A look into the future of positioning, navigation and timing
The world urgently needs an even stronger, more resilient and more versatile PNT infrastructure
The present Position, Navigation and Timing (PNT) world infrastructure is mainly based on the American Global Positioning System (GPS), complemented by other Global Navigation Satellite Systems, such as the Russian GLONASS and the forthcoming European Galileo and Chinese Beidou.
Regional navigation satellite systems, such as The Indian Regional Navigational Satellite System (IRNSS) and the Japanese Quasi-Zenith Satellite System (QZSS), are also important components of the present worldwide scenario.

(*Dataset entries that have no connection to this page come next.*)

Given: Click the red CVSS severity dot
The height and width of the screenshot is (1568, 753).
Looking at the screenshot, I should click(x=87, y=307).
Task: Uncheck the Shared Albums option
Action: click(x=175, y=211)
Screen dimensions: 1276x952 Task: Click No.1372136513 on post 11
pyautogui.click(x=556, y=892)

The multi-constellation has already proved to be a safeguard against massive outages of one constellation. However, present GNSSs and GPS “in primis”, are very vulnerable to jamming and spoofing attacks.
These are the reasons why alternative non-GNSS PNT systems and technologies are being developed worldwide.

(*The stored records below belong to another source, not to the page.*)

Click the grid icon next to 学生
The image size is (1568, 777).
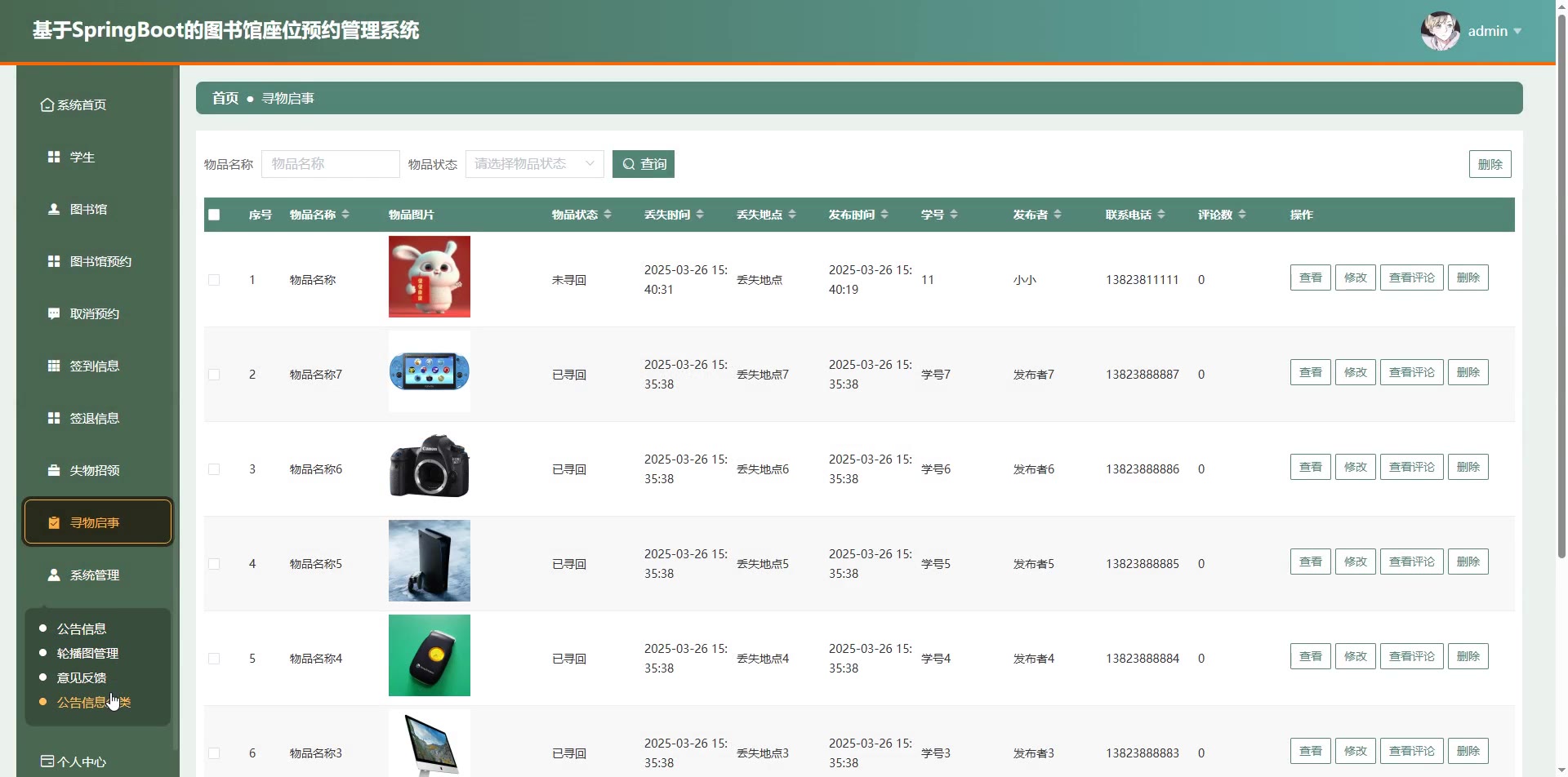coord(54,157)
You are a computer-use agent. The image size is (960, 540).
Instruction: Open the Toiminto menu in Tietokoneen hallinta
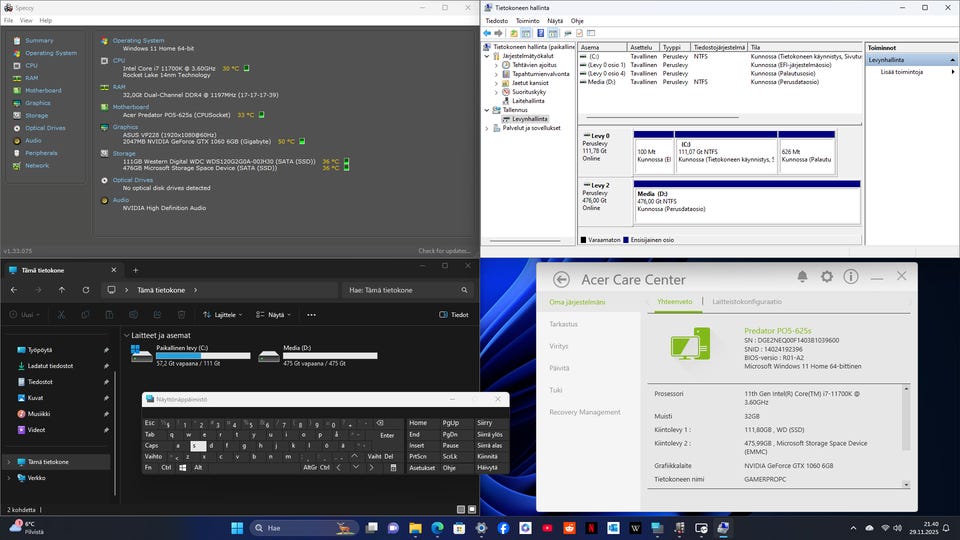pos(527,20)
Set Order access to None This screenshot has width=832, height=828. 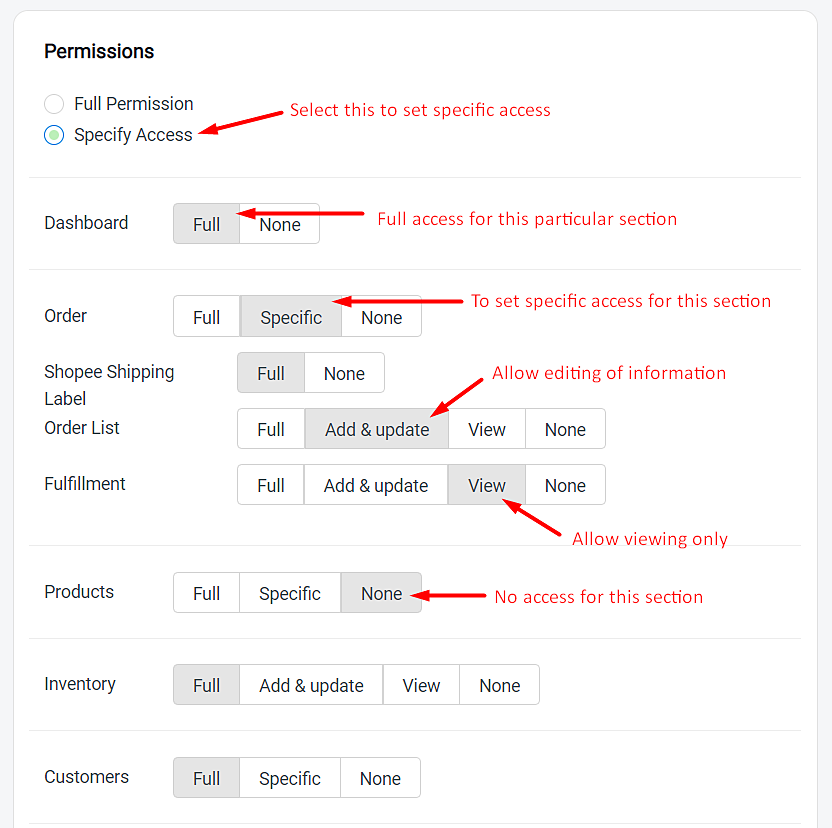coord(382,317)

In the not so far future, a PNT system of systems, including GNSS and non- GNSS infrastructures, is likely to take place; while, at user receiver level, a fusion of data from GNSS and other sensors (such as inertial platforms, Wi- fi, GSM, signals of opportunity, etc.) will become normal practice (figure 1).
On April 1, 2014, GLONASS, the Russian GNSS, experienced a system-wide 12-hour blackout, apparently due to the uploading of wrong ephemeris data from the ground segment to the satellites in orbit.
The accident demonstrated that complex systems such as GNSS’ need to be supported and operated by dedicated organizations responsible for their operations, use and ultimately, quality of service.
Large and complex systems are otherwise vulnerable: state-of-the-art technologies and well-conceived system architectures can hardly compensate for weaknesses in operational and service provision processes and procedures.
On the other hand, the GLONASS blackout also confirmed that the multi-GNSS approach, presently being adopted in most civilian and mass-market applications, is very resilient against even total failures of one constellation. Presently, there are no mass-market devices, even in Russia, that use exclusively GLONASS, so that no major consequences were suffered from the black-out.
However, each individual GNSS is intrinsically affected by many vulnerabilities and limitations.
Because of the weakness of their radio signals, GNSSs can be easily jammed and spoofed. This problem is becoming terribly serious, also due to the proliferation of commercially available jamming equipment that are relatively inexpensive yet very sophisticated.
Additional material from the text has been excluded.